While I agree with what you're saying, a minor correction: "all using different update mechanisms" isn't really true for Linux. Generally Linux will update from the distro repository which contains updates for *all* software in the distro, not just the OS itself. Usually it only takes 1 command to update everything (not including hardware firmware and the like, but installed software at least).
And then you have to deal with the systems that the suppliers refuse to update or want to bill you for.
Plenty of government department and businesses running vulnerable versions of Java and out of support servers because their essential software hasn't kept pace and contracts don't insist on it.
Then you have to deal with the meat layer which at the bottom is thick and uninterested in awareness/education but very interested in penis pill spam and at the top execs that want to have the latest exec fashion in technology irrespective of any business case or impact on the rest of the business.
Good article, especially in highlighting the scope outside of strictly IT. As was mentioned with aviation, physical security (access control, video surveillance) should be included in this more because there are more and more cases where that is used to gain the insight needed to overcome logical security. For reference, look at the Carbanak malware-based bank heist where video was hacked in order to learn from observation how things worked inside.
The security team within your IT department cannot standalone...
In all of the places I've worked, the reason the security team stands alone is because they choose to. I understand the reason: they're like sort of like internal investigators for the police, they have to suspect everybody. Still, that doesn't build the teamwork you need for the emergency response. This assumes of course that your security team is actually competent and not merely looking at 6 month old logs then issuing demands like the threat is current.
The article just rehashes all the talking points that those of us in InfoSec espouse and that falls on death management ears. Management just doesn't want to spend the money, generally speaking.

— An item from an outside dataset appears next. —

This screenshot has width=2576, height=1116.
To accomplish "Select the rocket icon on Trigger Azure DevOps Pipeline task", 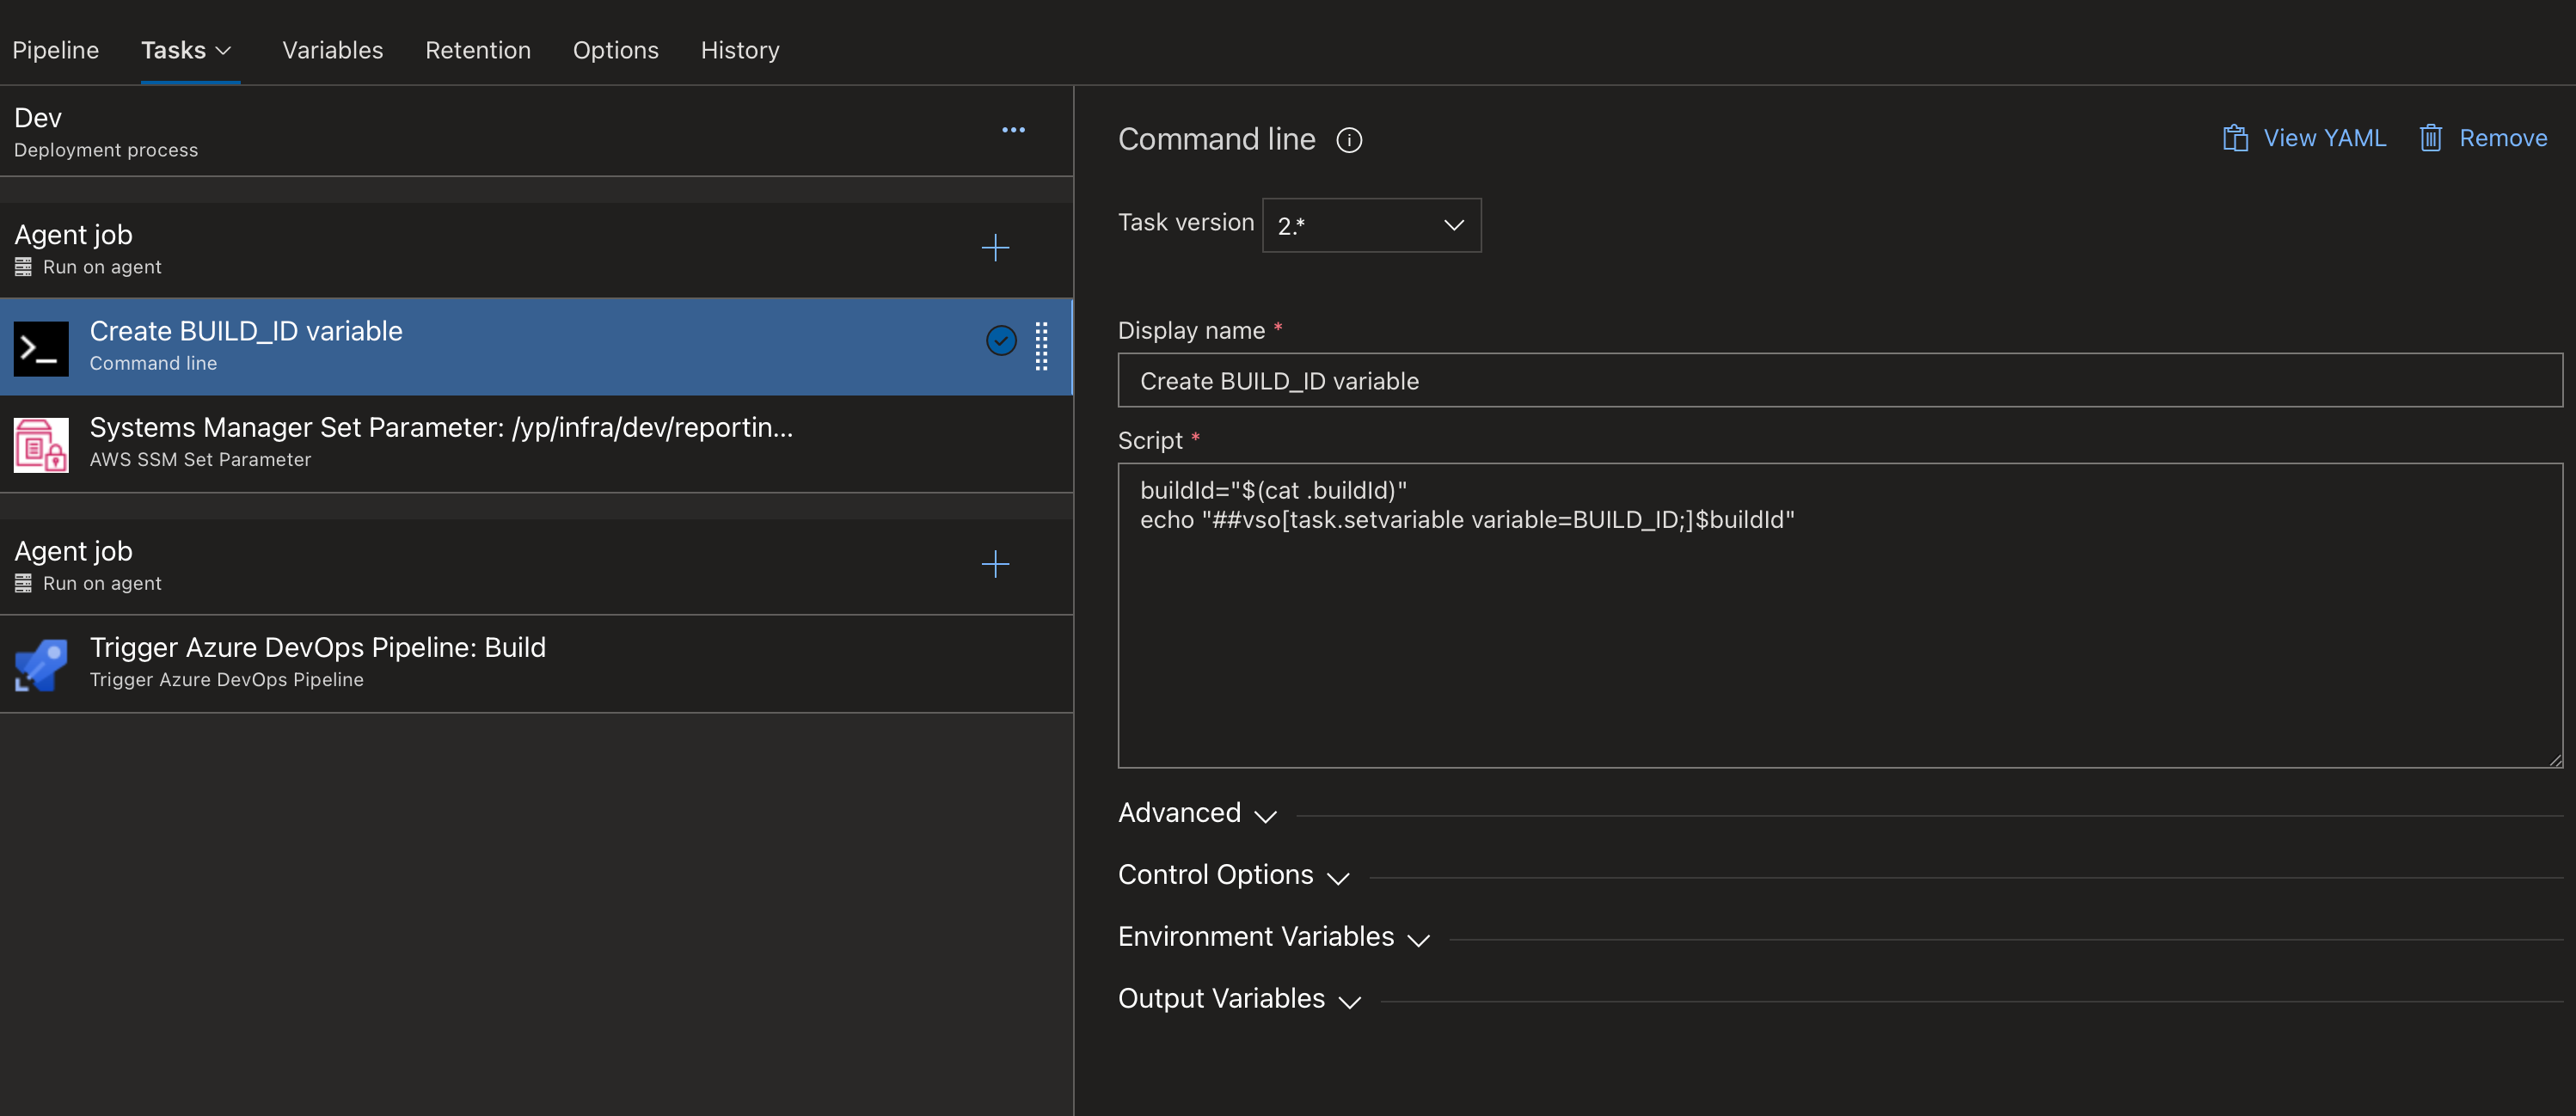I will (x=40, y=663).
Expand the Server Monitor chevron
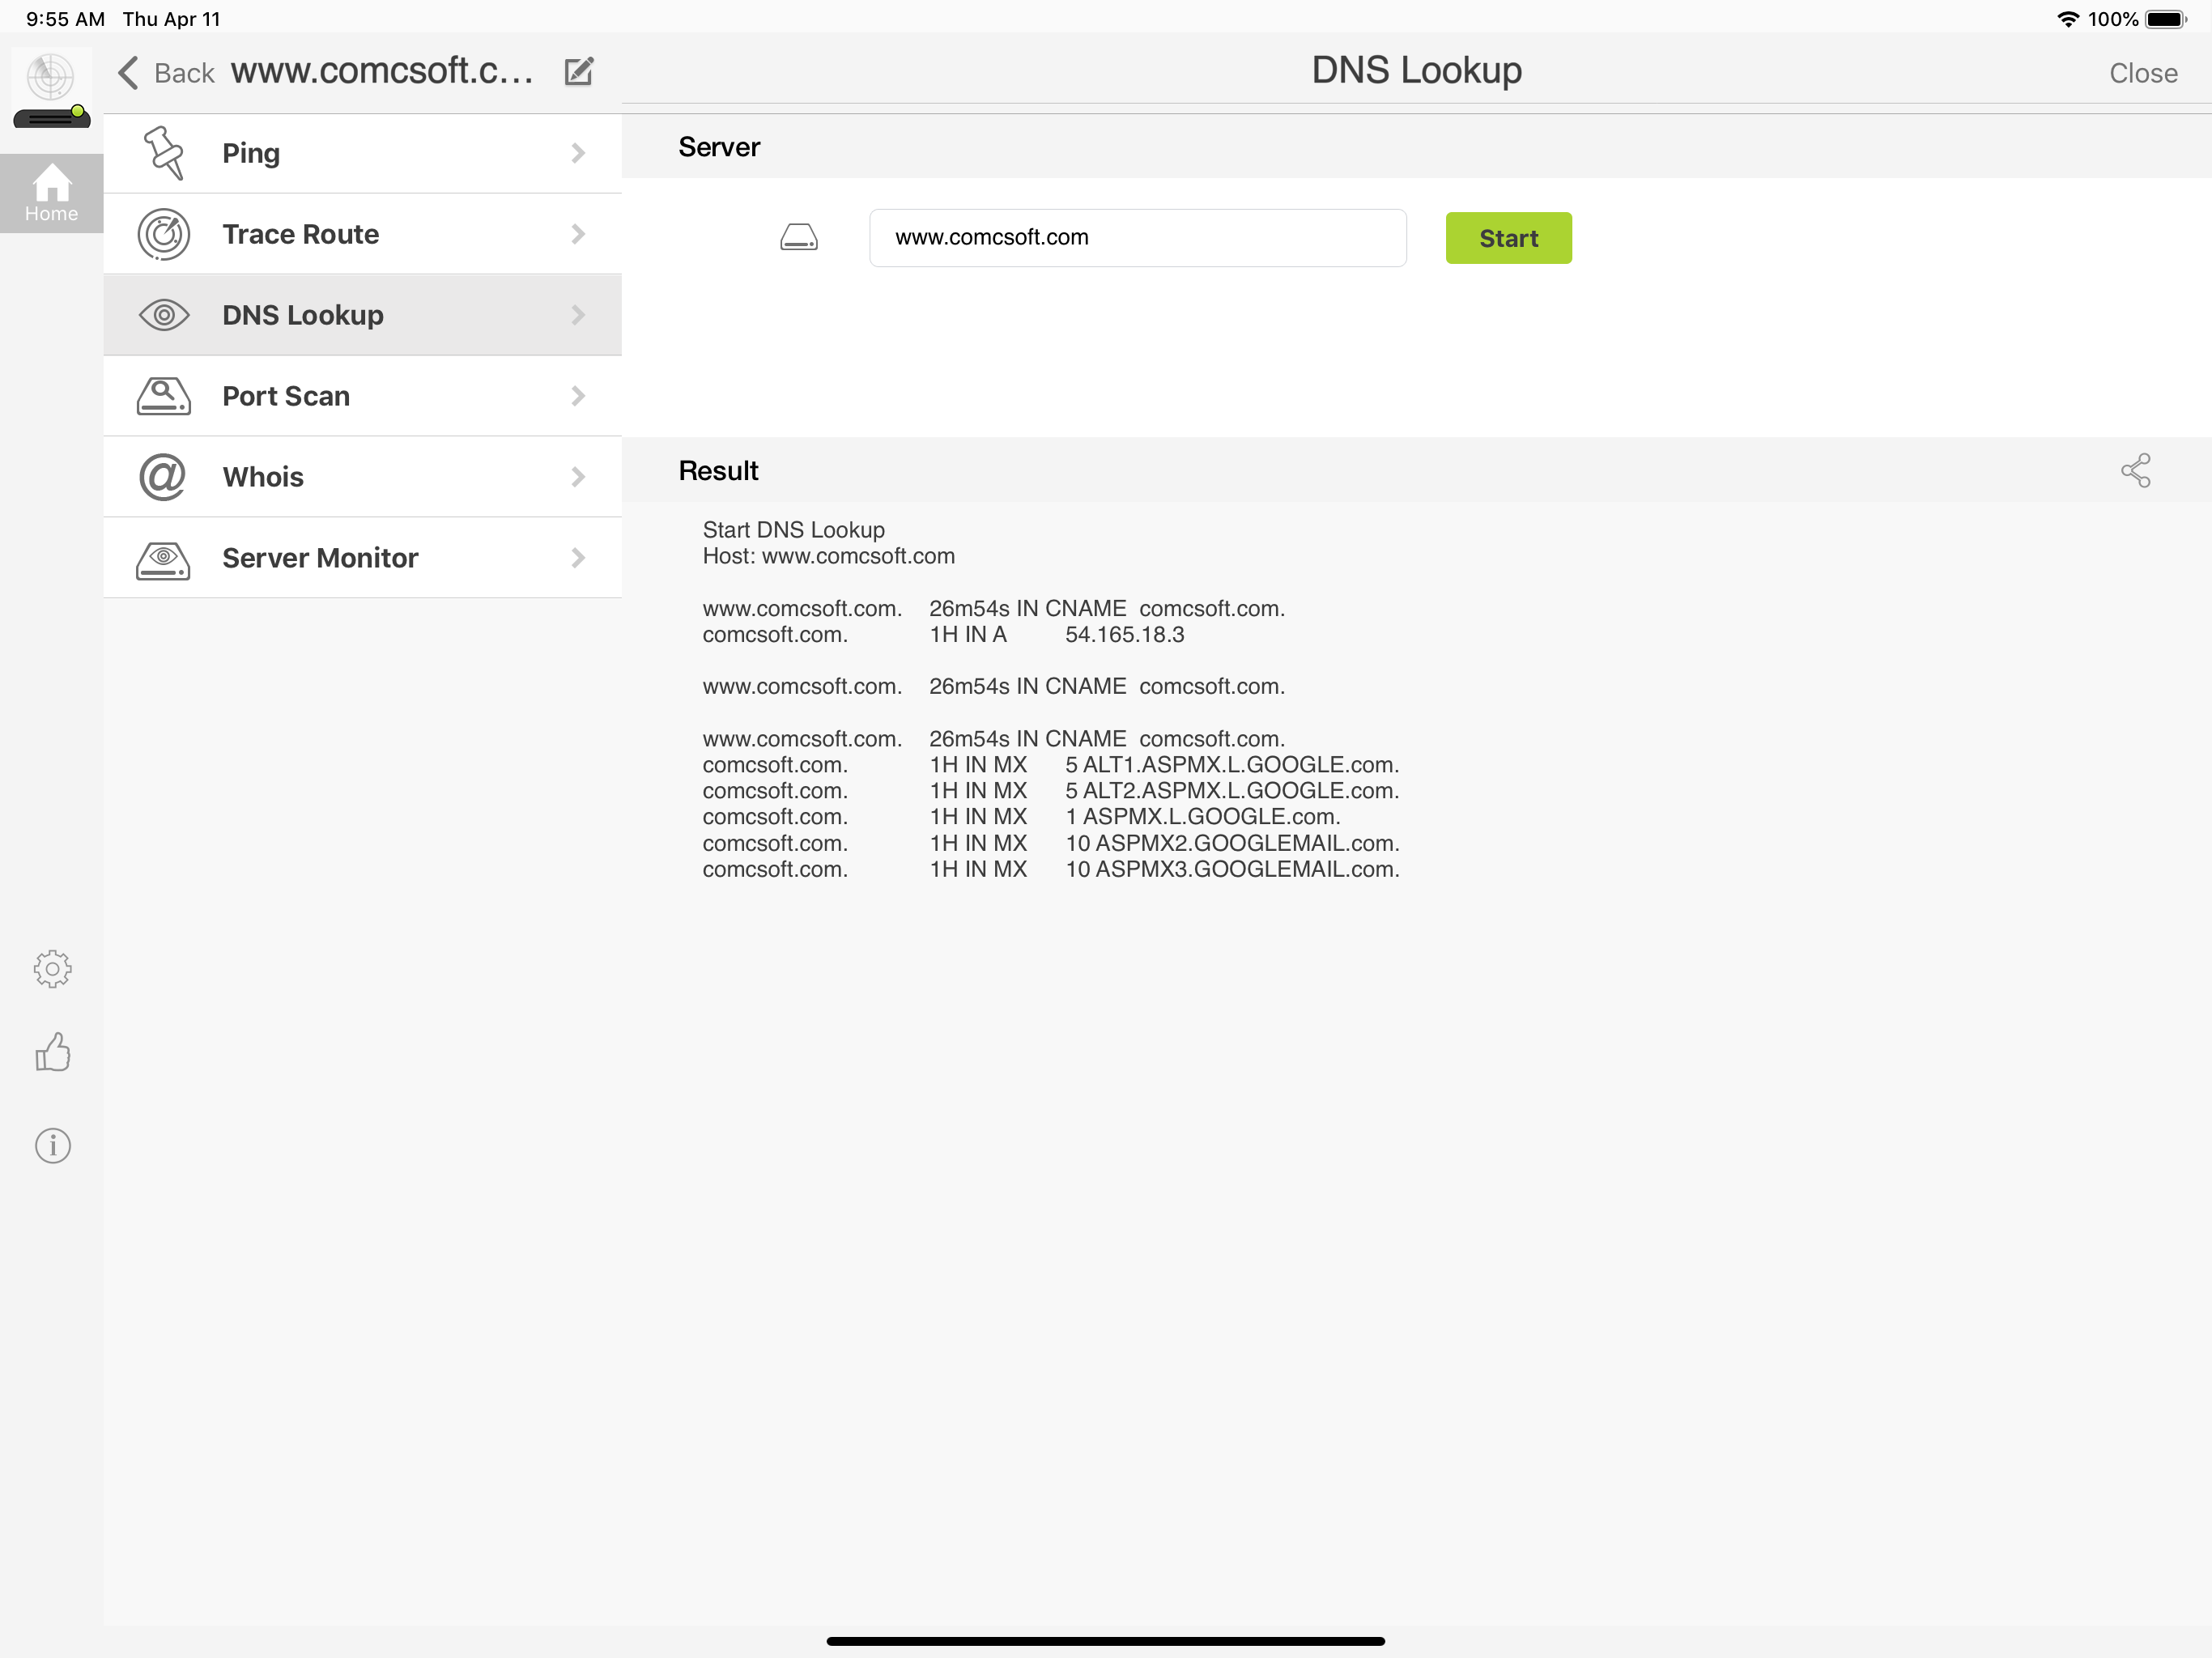Screen dimensions: 2212x1658 [x=578, y=557]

And when they do, they think that they can just throw money in an IT pot and magic will come out without any follow through, day after day, year after year.
My personal thought is that we as InfoSec professionals - who really "get it" - need to be more adept at selling our ideas to MBA types that run the company. In some ways, I think we as a whole must be failing to a certain extent, when we go to get "buy in" on our ideas. Supposing we have a good case for some security measure, hiring of more employees etc., we need learn to speak the business language of these MBAs in order to get our point across...prior to the exposure and loss of critical data. Anyone can be convinced to increase IT security after a hack and loss occurs. As an aside, maybe we InfoSec folks need to hone up on our business skills so that we are the best candidates from senior management and HRs point of view when it comes to putting in place the next manager over IT/IS assets...we need to fully understand that which the MBAs do in order to talk the talk with them when it comes to management of folks - so called, "soft skills" - , finance etc.
An excellent way to hone up on business skills and speak the same language as the MBA types is, of course, to study for an MBA and become an experienced manager. I consider my MBA the best information security qualification I hold. I also heartily recommend CISM from ISACA which emphasizes the governance angles of our job, plus risk management, compliance, business continuity and other stuff that IT security (and "cybersecurity") pro's tend not to appreciate. There is MUCH more to being an effective information security pro than knowing about vulnerabilities in IT systems.
[By the way, "death management ears" tickled me. Freudian slip?]